Directions ::
Below are the entries. Transcribe exactly the lines from the one with "Disclaimer (53, 2548)" through the one with "LLAMAR (37, 62)", ends included, and leave out all others.

<<<<

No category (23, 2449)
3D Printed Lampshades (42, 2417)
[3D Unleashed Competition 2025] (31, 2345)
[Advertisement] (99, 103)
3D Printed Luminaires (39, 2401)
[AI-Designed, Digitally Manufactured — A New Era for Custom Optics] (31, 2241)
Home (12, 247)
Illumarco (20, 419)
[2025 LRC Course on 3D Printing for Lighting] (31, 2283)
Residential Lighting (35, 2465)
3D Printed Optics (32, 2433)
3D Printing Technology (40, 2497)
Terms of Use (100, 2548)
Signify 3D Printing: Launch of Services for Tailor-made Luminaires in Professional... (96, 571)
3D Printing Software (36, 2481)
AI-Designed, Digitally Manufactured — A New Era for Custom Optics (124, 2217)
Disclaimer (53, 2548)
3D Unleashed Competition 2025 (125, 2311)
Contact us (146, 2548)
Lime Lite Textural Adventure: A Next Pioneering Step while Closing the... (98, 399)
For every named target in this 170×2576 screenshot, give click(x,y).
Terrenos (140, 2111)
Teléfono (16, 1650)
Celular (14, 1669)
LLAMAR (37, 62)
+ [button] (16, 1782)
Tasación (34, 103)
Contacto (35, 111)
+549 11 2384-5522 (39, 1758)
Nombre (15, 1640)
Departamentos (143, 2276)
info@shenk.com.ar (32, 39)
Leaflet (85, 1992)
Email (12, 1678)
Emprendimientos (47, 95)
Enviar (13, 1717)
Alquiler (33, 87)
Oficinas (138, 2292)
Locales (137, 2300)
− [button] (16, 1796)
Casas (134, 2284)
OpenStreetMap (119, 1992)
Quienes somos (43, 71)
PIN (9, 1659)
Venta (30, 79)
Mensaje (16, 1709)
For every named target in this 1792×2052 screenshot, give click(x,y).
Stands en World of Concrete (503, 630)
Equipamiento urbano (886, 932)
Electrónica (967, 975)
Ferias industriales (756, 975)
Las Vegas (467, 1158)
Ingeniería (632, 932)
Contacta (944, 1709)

>>>>

Task solution ::
Disclaimer (53, 2548)
3D Unleashed Competition 2025 (125, 2311)
Contact us (146, 2548)
Lime Lite Textural Adventure: A Next Pioneering Step while Closing the... (98, 399)
For every named target in this 170×2576 screenshot, give click(x,y).
Terrenos (140, 2111)
Teléfono (16, 1650)
Celular (14, 1669)
LLAMAR (37, 62)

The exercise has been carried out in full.